The next day, it bucketed down all day …for 200 kms down south as I was travelling, so the photos are from the IPhone. I have cherry blossom fever now that I’m further south and with 15 degree days, there is a chance for those little charmers to bloom. So I have my list of researched locations and also loaded a Satura App on my phone. Pity its such a crap day….anyway, onwards and onwards…

Ishiwarizakura (rock-split cherry tree) was my first stop in Morioka, Iwate Prefecture – an approximately 400-year-old cherry tree, measuring 4.3 metres around the base and 10 metres high,  growing out of a crack in a granite boulder outside a courthouse. It was proclaimed a National Treasure of Japan in 1923. And so well ‘supported’ as it grows.

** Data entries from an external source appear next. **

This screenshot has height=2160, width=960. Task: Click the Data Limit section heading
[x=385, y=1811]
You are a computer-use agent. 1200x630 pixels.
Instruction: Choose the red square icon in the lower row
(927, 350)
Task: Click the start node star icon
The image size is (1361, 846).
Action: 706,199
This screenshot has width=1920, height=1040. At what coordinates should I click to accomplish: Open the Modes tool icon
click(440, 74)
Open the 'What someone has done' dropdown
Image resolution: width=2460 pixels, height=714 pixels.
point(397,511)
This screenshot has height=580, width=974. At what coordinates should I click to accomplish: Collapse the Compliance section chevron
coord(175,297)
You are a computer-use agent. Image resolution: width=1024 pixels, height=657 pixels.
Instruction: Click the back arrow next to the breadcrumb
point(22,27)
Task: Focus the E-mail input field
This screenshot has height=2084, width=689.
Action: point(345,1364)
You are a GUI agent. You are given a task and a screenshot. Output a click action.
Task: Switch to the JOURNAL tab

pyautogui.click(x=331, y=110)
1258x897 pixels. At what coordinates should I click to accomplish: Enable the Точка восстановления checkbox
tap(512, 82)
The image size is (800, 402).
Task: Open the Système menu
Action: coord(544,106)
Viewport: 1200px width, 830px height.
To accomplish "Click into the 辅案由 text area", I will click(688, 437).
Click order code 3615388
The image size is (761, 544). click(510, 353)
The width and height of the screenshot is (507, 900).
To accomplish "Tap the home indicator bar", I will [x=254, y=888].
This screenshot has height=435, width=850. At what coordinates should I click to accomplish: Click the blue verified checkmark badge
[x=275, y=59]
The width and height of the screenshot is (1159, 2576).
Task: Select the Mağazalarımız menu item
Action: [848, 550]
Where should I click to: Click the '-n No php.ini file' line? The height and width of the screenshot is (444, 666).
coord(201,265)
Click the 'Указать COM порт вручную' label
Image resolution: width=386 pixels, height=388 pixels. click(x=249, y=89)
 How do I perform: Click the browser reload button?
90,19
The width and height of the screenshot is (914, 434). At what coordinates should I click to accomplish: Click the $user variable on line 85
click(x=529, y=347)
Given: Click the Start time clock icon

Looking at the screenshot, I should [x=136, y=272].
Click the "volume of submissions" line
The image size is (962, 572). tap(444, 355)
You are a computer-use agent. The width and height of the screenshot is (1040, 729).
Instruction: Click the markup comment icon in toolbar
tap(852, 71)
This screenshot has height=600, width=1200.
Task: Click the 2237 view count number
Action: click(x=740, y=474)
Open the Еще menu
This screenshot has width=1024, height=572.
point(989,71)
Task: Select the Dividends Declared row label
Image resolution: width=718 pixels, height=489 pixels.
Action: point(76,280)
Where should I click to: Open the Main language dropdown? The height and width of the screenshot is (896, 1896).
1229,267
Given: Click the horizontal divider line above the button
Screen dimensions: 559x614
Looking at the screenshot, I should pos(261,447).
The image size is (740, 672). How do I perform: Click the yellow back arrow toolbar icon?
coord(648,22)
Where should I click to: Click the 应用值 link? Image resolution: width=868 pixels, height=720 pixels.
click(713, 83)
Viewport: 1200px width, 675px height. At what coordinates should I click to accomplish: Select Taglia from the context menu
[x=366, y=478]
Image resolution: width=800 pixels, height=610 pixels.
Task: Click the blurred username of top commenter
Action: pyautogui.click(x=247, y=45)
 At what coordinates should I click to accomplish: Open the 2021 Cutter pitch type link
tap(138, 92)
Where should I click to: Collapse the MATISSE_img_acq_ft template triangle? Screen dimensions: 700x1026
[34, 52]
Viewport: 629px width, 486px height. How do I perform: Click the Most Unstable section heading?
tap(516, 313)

Kitakami Tenshochi Park, also in the Iwate Prefecture, is right next to the Kitakami River and that’s the place you go for a stroll to admire the 10,000 cherry trees lining the 2km pathway, planted 100 years ago. Not today you don’t 🙂 I sneaked a quick photo at one end the pathway and darted back to the car.

I was driving through the lovely little village of Kitatenma, where houses are as you imagined they’d be in Japan, with veggie gardens; bonsai’d plants and niwaki’d cloud trees and saw this magnificent specimen of cherry in a kids park –

Bravely carrying on, my last stop was at Mizusawa Park in Oshu City, that was designed in 1878 by the wandering painter and landscape architect, Minomushi Sanjin and today, is filled with about 500 sakura. Took lots of pics but decided to scrap most…even greyer and more ‘blown out’ than the below pic. You have to be ruthless!

Dramas at the Hotel Crown Hills Sendai Aobadori. I booked because they had onsite parking. When I arrived, was told my rental car (a teeny tiny cube car) wouldn’t fit the car stack parking system. So the closest external car park was 400m down the road….very underwhelming experience, dragging luggage through rain to the hotel. Also cheesed off with Booking.com, who seemingly don’t care that their website about this hotel doesn’t mention any height limits on vehicles. GRRR! ….Thank you for the debrief.

April 7, 2024
by Lids
Comments Off on 7/4/2024 Chitrose to Hakodate

7/4/2024 Chitrose to Hakodate

Lots of fog when I left this morning and I was immediately worried about what that meant for the sites I would be visiting that morning. Well, as you would have it, brilliant sunshine at my first port of call at Oyunuma Pond, a natural footbath at the Oyunuma River that flows from a lake of the same name. Except the walkway to it was closed half the way along, so I got to see a tiny waterfall, cascading gracefully into a teeny tiny area that could be referred to as a mini pond. Lots of sulphur smells though!

Brilliant weather at the Jigokudani crater (aka Hells Valley) just a few minutes up the road. Its a spectacular valley just above the town of Noboribetsu Onsen, which displays hot steam vents, sulfuric streams and other volcanic activity (mercifully not the latter when I was there). There are lots of walkways through the valley to see the activity close up. You can see a few puffs of sulphur in the bottom left hand corner of the pic.

I was told by the Visitor Centre in Teshikaga that I wouldn’t be able to see bears cavorting in any hot springs as they were (derrr!) in hibernation. So my substitute this afternoon was visit the Yakumocho Kiborikuma Museum. Yakumo is the birthplace of Hokkaido’s specialty – carved wooden bears, which started in 1923 when Tokugawa Yoshichika brought back carved bears from Switzerland, encouraging farmers to take up the craft. The Yakumo bears differ from those produced elsewhere as they feature fur lines extending downwards from the shoulder. And since Yakumo farmers have raised bear cubs as models for their carving, many feature soft facial expressions and playful gestures. Awh, adorable!

My last task today was to get some shots of Mt Komagatake, a 1,131m high active volcano straddling the towns of Mori, Shikabe and Nanae. It used to have a cone shape like Mt Fuji, but the summit collapsed during a major eruption in 1640. There are a number of viewing points but I chose 2 – from a freeway ‘pull in’, as below…

And also from Kogetsu Bridge in Nanae, in the Onuma Quasi National Park….happy with those shots too.

My last night in Hokkaido, on the ferry early tomorrow morning and back to the (main) island of Honshu.